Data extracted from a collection
#####

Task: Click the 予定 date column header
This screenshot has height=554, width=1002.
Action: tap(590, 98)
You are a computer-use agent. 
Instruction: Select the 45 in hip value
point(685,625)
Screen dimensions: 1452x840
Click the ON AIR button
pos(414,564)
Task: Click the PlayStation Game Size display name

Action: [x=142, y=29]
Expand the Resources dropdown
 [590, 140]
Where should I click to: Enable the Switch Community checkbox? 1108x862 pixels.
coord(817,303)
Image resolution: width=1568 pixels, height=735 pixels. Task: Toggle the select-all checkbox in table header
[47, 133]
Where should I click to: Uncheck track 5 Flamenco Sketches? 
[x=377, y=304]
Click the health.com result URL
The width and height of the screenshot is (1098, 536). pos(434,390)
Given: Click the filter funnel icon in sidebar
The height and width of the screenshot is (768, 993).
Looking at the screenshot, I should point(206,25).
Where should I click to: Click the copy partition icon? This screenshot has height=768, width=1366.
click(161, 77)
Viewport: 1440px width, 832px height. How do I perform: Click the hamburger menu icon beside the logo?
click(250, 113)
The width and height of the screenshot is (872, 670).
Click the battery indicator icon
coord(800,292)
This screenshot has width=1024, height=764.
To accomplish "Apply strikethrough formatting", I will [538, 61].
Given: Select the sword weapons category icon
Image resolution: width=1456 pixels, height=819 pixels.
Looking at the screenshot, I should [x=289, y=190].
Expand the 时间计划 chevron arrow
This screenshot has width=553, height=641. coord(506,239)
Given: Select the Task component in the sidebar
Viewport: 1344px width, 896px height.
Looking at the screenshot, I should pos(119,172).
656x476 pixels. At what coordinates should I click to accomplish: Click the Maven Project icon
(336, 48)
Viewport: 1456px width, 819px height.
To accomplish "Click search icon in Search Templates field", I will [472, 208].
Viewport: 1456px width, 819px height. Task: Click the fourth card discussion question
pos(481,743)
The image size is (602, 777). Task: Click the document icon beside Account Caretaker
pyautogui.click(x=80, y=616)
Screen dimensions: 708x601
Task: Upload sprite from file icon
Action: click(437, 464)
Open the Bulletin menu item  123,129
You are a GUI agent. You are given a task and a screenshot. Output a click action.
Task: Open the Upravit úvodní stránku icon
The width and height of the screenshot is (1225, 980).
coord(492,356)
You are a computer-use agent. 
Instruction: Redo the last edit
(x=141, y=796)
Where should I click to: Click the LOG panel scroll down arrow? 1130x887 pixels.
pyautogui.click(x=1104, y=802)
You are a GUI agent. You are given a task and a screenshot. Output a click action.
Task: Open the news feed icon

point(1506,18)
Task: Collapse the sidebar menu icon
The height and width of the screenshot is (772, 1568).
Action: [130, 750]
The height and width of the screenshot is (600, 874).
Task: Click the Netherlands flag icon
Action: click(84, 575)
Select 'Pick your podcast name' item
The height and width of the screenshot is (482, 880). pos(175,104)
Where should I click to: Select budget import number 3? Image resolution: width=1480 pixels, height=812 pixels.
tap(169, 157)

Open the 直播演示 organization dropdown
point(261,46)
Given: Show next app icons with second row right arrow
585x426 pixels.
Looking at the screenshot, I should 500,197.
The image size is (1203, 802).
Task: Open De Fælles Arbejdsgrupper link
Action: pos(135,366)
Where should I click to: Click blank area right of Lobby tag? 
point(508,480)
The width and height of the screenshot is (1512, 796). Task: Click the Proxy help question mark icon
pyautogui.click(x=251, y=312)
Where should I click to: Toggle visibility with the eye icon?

#####

■ WORK TO BE COMPLETED: Please transcribe each entry exactly, keeping every word as it is.

■ RESPONSE TO THIS EXERCISE:
Task: Click the 予定 date column header
This screenshot has height=554, width=1002.
Action: tap(590, 98)
You are a computer-use agent. 
Instruction: Select the 45 in hip value
point(685,625)
Screen dimensions: 1452x840
Click the ON AIR button
pos(414,564)
Task: Click the PlayStation Game Size display name

Action: [x=142, y=29]
Expand the Resources dropdown
 [590, 140]
Where should I click to: Enable the Switch Community checkbox? 1108x862 pixels.
coord(817,303)
Image resolution: width=1568 pixels, height=735 pixels. Task: Toggle the select-all checkbox in table header
[47, 133]
Where should I click to: Uncheck track 5 Flamenco Sketches? 
[x=377, y=304]
Click the health.com result URL
The width and height of the screenshot is (1098, 536). pos(434,390)
Given: Click the filter funnel icon in sidebar
The height and width of the screenshot is (768, 993).
Looking at the screenshot, I should point(206,25).
Where should I click to: Click the copy partition icon? This screenshot has height=768, width=1366.
click(161, 77)
Viewport: 1440px width, 832px height. How do I perform: Click the hamburger menu icon beside the logo?
click(250, 113)
The width and height of the screenshot is (872, 670).
Click the battery indicator icon
coord(800,292)
This screenshot has width=1024, height=764.
To accomplish "Apply strikethrough formatting", I will [538, 61].
Given: Select the sword weapons category icon
Image resolution: width=1456 pixels, height=819 pixels.
Looking at the screenshot, I should [x=289, y=190].
Expand the 时间计划 chevron arrow
This screenshot has width=553, height=641. coord(506,239)
Given: Select the Task component in the sidebar
Viewport: 1344px width, 896px height.
Looking at the screenshot, I should pos(119,172).
656x476 pixels. At what coordinates should I click to accomplish: Click the Maven Project icon
(336, 48)
Viewport: 1456px width, 819px height.
To accomplish "Click search icon in Search Templates field", I will [472, 208].
Viewport: 1456px width, 819px height. Task: Click the fourth card discussion question
pos(481,743)
The image size is (602, 777). Task: Click the document icon beside Account Caretaker
pyautogui.click(x=80, y=616)
Screen dimensions: 708x601
Task: Upload sprite from file icon
Action: click(437, 464)
Open the Bulletin menu item  123,129
You are a GUI agent. You are given a task and a screenshot. Output a click action.
Task: Open the Upravit úvodní stránku icon
The width and height of the screenshot is (1225, 980).
coord(492,356)
You are a computer-use agent. 
Instruction: Redo the last edit
(x=141, y=796)
Where should I click to: Click the LOG panel scroll down arrow? 1130x887 pixels.
pyautogui.click(x=1104, y=802)
You are a GUI agent. You are given a task and a screenshot. Output a click action.
Task: Open the news feed icon

point(1506,18)
Task: Collapse the sidebar menu icon
The height and width of the screenshot is (772, 1568).
Action: [130, 750]
The height and width of the screenshot is (600, 874).
Task: Click the Netherlands flag icon
Action: click(84, 575)
Select 'Pick your podcast name' item
The height and width of the screenshot is (482, 880). pos(175,104)
Where should I click to: Select budget import number 3? Image resolution: width=1480 pixels, height=812 pixels.
tap(169, 157)

Open the 直播演示 organization dropdown
point(261,46)
Given: Show next app icons with second row right arrow
585x426 pixels.
Looking at the screenshot, I should 500,197.
The image size is (1203, 802).
Task: Open De Fælles Arbejdsgrupper link
Action: pos(135,366)
Where should I click to: Click blank area right of Lobby tag? 
point(508,480)
The width and height of the screenshot is (1512, 796). Task: Click the Proxy help question mark icon
pyautogui.click(x=251, y=312)
Where should I click to: Toggle visibility with the eye icon?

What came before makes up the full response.